Microsoft, instead, will direct users to its Edge browser that launched in 2015, according to AP. To help with the transition, Microsoft has provided tips and guides to help users adjust to Edge (check out PopSci’s intro to Edge here). The company is also migrating user data such as passwords, favorites, history and cookies over to Edge. Microsoft said that it’s going to permanently disable Internet Explorer in a future update and delete the icon from users’ devices.
[Related: Congress is coming for big tech—here’s how and why]
“We are announcing that the future of Internet Explorer on Windows 10 is in Microsoft Edge.

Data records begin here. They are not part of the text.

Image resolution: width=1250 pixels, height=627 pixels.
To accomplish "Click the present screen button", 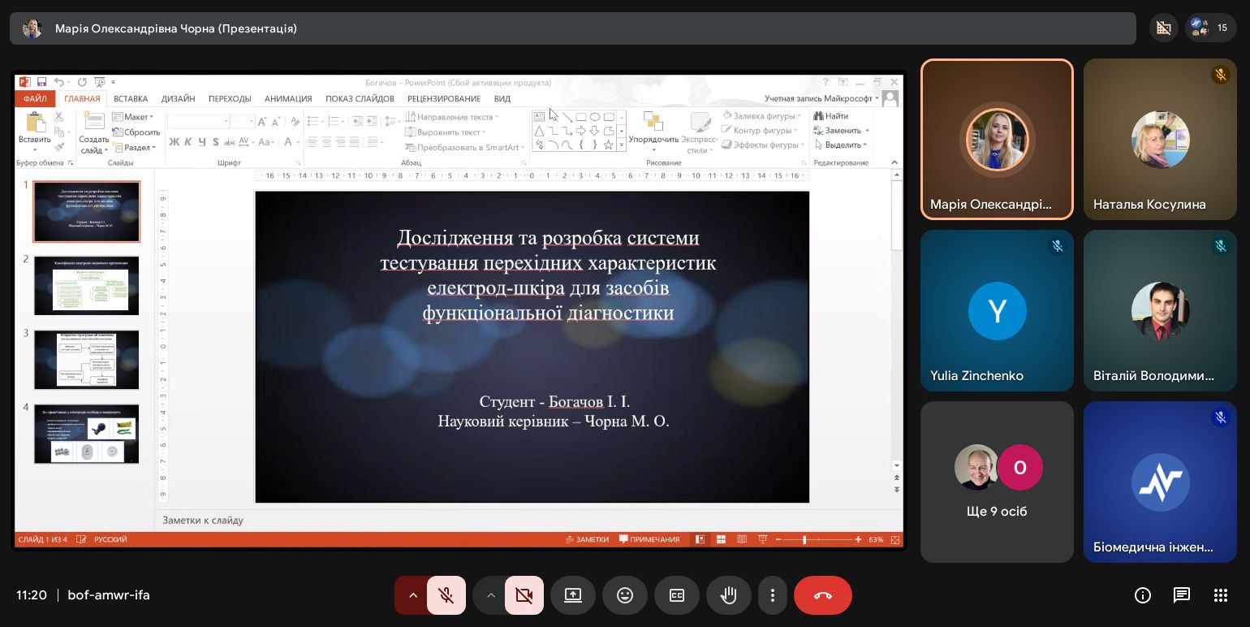I will pyautogui.click(x=573, y=595).
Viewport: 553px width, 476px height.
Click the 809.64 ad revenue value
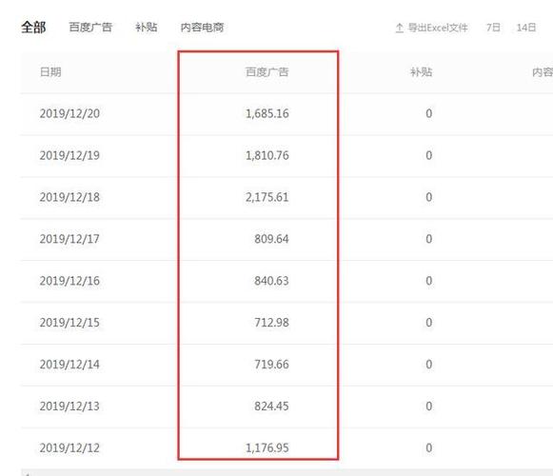coord(271,239)
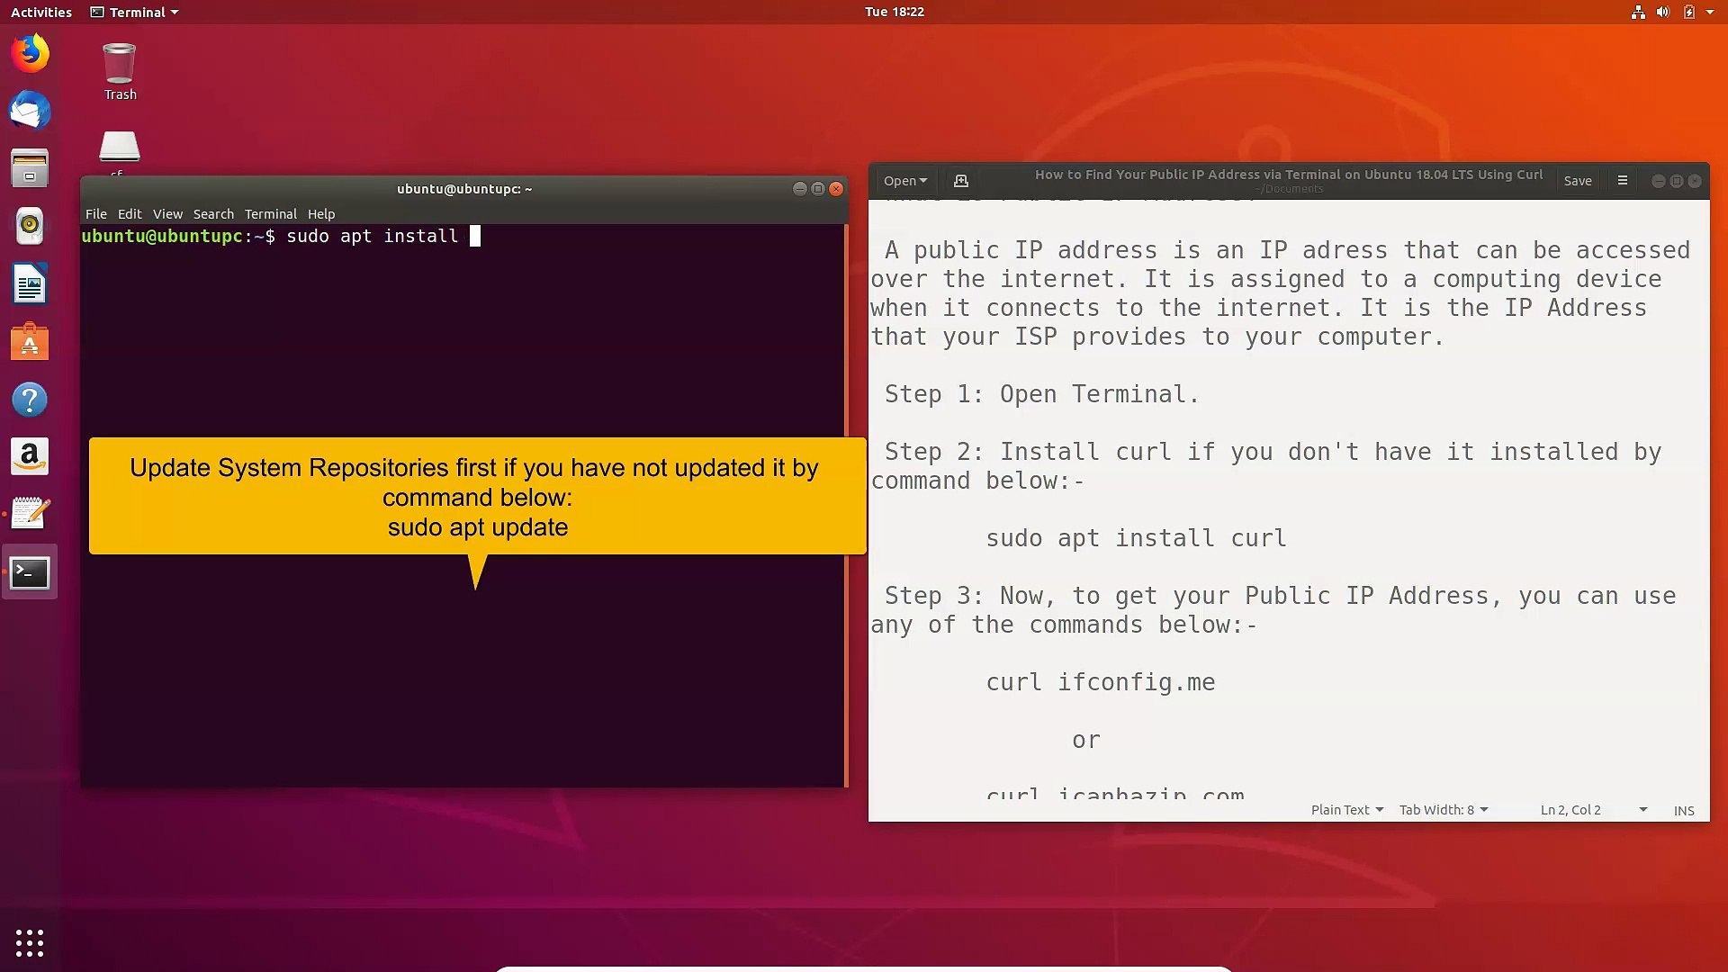Viewport: 1728px width, 972px height.
Task: Open the Terminal app menu in top bar
Action: pos(135,13)
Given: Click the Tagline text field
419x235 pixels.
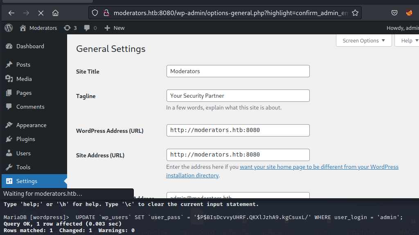Looking at the screenshot, I should [x=238, y=96].
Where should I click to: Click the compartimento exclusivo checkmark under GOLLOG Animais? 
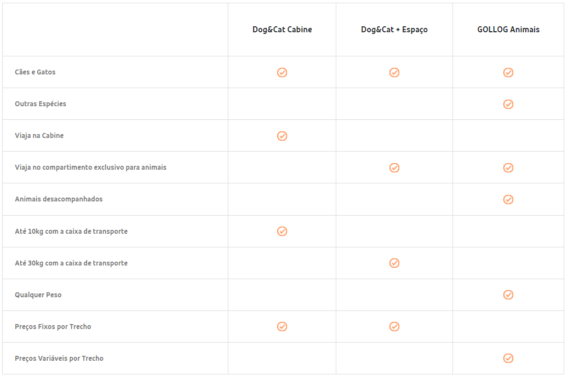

Not only is Microsoft Edge a faster, more secure and more modern browsing experience than Internet Explorer, but it is also able to address a key concern: compatibility for older, legacy websites and applications,” Sean Lyndersay, general manager of Microsoft Edge Enterprise, wrote in the announcement last year. “Microsoft Edge has Internet Explorer mode (“IE mode”) built in, so you can access those legacy Internet Explorer-based websites and applications straight from Microsoft Edge.”
The reasons for the change, Lyndersay noted, is that Edge could better support both legacy and modern websites, has better, more advanced in-browser features, and has bolstered security. First released in 1995, Internet Explorer, on the other hand, has been notoriously buggy and easy-to-hack.
“In today’s evolved security landscape, it’s also important that Microsoft Edge is more agile when responding to security vulnerabilities,” Lyndersay wrote. “While Internet Explorer 11 packaged security updates monthly, Microsoft Edge can issue security patches for immediate vulnerabilities within days, if not hours.”
Internet Explorer now joins other famed old-school products from its generation, like the iPod, in the legacy tech memorial, living on only as bytes of our collective memory.